**EXERCISE DIRECTIONS**: Each line from the one containing "Click the Tambah" to the last line of the listing below must be reproduced exactly, and nothing more.

**DATA EXTRACTS**:
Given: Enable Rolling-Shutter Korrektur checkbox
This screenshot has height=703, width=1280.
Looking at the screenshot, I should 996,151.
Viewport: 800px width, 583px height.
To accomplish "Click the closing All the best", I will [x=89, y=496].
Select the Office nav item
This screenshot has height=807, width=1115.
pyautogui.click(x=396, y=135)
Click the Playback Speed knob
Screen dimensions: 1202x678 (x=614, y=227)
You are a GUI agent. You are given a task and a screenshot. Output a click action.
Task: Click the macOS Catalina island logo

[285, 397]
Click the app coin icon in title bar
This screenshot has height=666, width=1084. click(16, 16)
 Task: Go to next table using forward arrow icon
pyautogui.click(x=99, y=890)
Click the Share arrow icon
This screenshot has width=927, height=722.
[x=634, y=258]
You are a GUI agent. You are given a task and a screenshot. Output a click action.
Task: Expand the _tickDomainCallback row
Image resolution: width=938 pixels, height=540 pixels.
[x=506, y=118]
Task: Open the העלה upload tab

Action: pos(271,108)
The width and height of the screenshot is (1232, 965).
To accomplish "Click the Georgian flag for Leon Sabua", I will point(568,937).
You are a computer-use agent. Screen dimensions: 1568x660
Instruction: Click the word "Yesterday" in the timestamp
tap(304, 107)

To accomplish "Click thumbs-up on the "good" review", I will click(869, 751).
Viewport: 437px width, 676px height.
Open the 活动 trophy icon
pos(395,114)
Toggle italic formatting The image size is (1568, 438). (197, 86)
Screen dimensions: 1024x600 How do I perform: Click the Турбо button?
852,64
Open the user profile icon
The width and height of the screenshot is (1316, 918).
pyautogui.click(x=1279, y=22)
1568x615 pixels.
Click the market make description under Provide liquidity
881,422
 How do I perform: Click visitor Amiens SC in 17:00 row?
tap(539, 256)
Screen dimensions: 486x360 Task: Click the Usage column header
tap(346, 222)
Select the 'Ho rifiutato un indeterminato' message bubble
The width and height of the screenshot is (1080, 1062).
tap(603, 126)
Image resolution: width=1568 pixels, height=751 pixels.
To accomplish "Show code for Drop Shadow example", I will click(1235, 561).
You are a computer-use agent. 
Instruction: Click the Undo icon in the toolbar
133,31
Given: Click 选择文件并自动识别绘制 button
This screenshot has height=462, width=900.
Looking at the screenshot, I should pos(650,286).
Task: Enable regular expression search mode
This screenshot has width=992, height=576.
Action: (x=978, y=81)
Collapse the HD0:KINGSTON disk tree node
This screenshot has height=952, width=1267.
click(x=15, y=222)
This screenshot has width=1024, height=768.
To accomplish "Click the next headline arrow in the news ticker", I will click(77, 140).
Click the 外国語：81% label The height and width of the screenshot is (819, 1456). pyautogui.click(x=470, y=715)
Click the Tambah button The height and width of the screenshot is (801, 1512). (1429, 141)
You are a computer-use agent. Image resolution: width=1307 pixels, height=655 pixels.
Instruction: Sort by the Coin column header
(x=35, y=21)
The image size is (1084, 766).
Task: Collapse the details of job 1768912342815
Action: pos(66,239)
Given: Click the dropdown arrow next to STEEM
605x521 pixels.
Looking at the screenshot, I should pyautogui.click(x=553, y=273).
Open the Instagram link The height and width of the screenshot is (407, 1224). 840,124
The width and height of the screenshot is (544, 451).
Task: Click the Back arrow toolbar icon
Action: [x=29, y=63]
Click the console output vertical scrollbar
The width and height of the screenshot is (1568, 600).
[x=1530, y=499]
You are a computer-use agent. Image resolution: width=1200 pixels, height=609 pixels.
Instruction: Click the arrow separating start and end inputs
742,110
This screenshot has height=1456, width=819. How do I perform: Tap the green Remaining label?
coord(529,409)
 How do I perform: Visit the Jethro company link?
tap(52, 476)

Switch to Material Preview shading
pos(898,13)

**YOUR RESPONSE**:
Click the Tambah button The height and width of the screenshot is (801, 1512). (1429, 141)
You are a computer-use agent. Image resolution: width=1307 pixels, height=655 pixels.
Instruction: Sort by the Coin column header
(x=35, y=21)
The image size is (1084, 766).
Task: Collapse the details of job 1768912342815
Action: pos(66,239)
Given: Click the dropdown arrow next to STEEM
605x521 pixels.
Looking at the screenshot, I should pyautogui.click(x=553, y=273).
Open the Instagram link The height and width of the screenshot is (407, 1224). 840,124
The width and height of the screenshot is (544, 451).
Task: Click the Back arrow toolbar icon
Action: [x=29, y=63]
Click the console output vertical scrollbar
The width and height of the screenshot is (1568, 600).
[x=1530, y=499]
You are a computer-use agent. Image resolution: width=1200 pixels, height=609 pixels.
Instruction: Click the arrow separating start and end inputs
742,110
This screenshot has height=1456, width=819. How do I perform: Tap the green Remaining label?
coord(529,409)
 How do I perform: Visit the Jethro company link?
tap(52, 476)

Switch to Material Preview shading
pos(898,13)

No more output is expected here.